* **Text passage**:
╔══

IV.44.  Finally, the Report on Activities of the Croatian Ombudsman for year 2000 focused on the state of segregation in Međimurje and the government’s continued inaction: “Due to discrimination, which several schools in Međimurje carry out in the form of segregation under the excuse that Romani children do not have a minimum of hygienic habits and do not know enough Croatian, Romani children often perceive school as a place of unpleasant occurrences and experiences … Although the problem is publicly known, corresponding action by the authority is absent. Quite frequently, justification is given with the claim that the segregation of Romani children is for their own good as they attend smaller classes and class teachers can therefore pay more attention to them. However, the fact that the curriculum for Romani children in such “pure” classes is based on a special programme, devised for children with developmental disorders, is concealed. Naturally, after two to three years of such education, even exceptional children find it very hard to compensate for what they have missed and to catch up with their peers who were not educated under the so-called special programme. Such a situation, which is utterly unacceptable from both a moral and pedagogical standpoint, is not only tolerated, but is also approved by the school authorities …”[107]

 

IV.45.  The IHF subsequently referred to the same government inaction, and it’s justification of segregation that “Roma children did not speak the Croatian language and have bad hygiene practices.”  The IHF noted that, despite the government’s words, it is “evident that the authorities had not made any efforts to organize Croat language classes for those Roma pre-school children who did not speak Croatian.”[108]

 

The overall situation as regards the segregation Romani children in education

 

IV.46.  The Council of Europe and the United Nations have highlighted the problem of segregation between Roma and non-Roma students in countries across Europe, including Croatia.  In it’s General Policy Recommendation on combating racism and intolerance against Roma/Gypsies, the European Commission Against Racism (ECRI) recommended that all governments of member States strive to “vigorously combat all forms of school segregation towards Roma/Gypsy children and to ensure the effective enjoyment of equal access to education.”[109]  The Committee of Ministers of the Council of Europe has echoed this sentiment and has established guiding principles of an education policy for Roma/Gypsy children in Europe, noting, “the problems faced by Roma/Gypsies in the field of schooling are largely the result of long-standing educational policies of the past, which led either to assimilation or to segregation of Roma/Gypsy children at school.”[110]

 

IV.47.  Croatia is one such country where school segregation between Roma and non-Roma children in Croatia is widely practiced.  This segregation has been documented and condemned among both international and domestic organizations.

╚══

* **Recorded information**:

╔══

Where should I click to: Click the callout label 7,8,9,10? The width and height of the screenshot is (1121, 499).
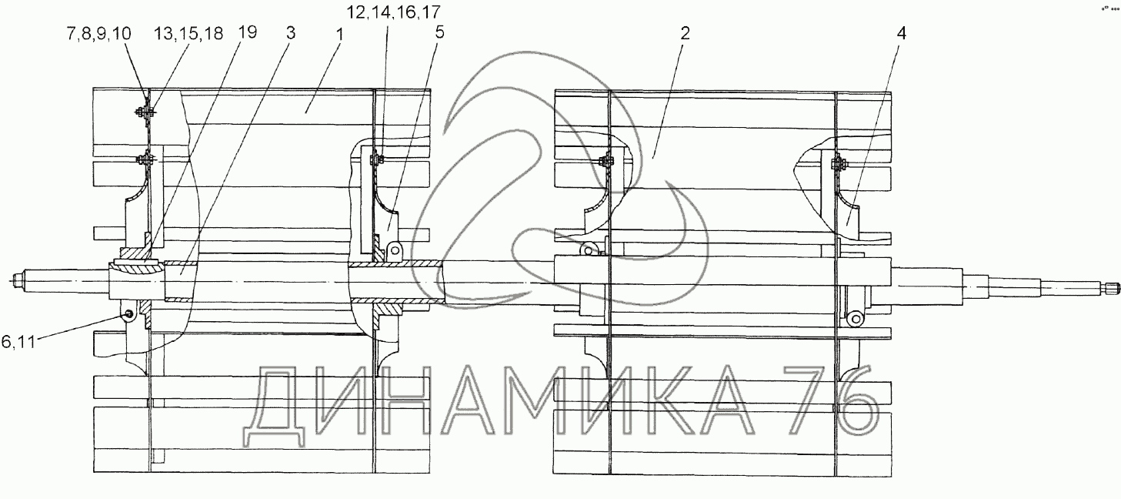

╚══

* **Set of tasks**:
1 – In the text on Romani school segregation, condense the paragraph beginning "The Council of Europe and the United Nations have highlighted" into a short bulleted list that keeps its main facts.
2 – Give every footnote number cited in the text on Romani school segregation.
3 – Carry the text on Romani school segregation in Croatia further, starting after its final sentence.

* **Solved problems**:
1 –
- The Council of Europe and the United Nations have highlighted the segregation of Roma and non-Roma students across Europe, including in Croatia.
- In its General Policy Recommendation on combating racism and intolerance against Roma/Gypsies, the European Commission Against Racism (ECRI) urged all member State governments to "vigorously combat all forms of school segregation" of Roma/Gypsy children and to ensure equal access to education.
- The Committee of Ministers of the Council of Europe echoed this and set guiding principles for an education policy for Roma/Gypsy children in Europe.
- The Committee noted that Roma/Gypsy schooling problems largely stem from long-standing past educational policies that led to either assimilation or segregation.

2 – 107, 108, 109, 110

3 –
IV.48.  As early as 1993, the OSCE High Commissioner on National Minorities recommended that the Croatian government devise and implement “special polices for addressing certain Roma-related issues in such areas as … education.”[111]  A decade later, “international and local NGOs remain[ed] concerned about the practice of holding separate classes … for Roma students in northern Croatia.”[112]

 

IV.49.  Indeed, few Romani children in Croatia are educated at all.  In 2001, ECRI reported:“Many Roma/Gypsy children do not go to school, having either dropped out or having never attended. According to Roma/Gypsy representatives, there are regions where not a single Roma/Gypsy child attends school.”[113]

 

IV.50.  The Advisory Committee on the Framework Convention for the Protection of National Minorities noted that it is “highly concerned about reports that in certain schools, Roma children are placed in separate classes and school facilities are organized and operated in a manner that appears to stigmatize Roma pupils.”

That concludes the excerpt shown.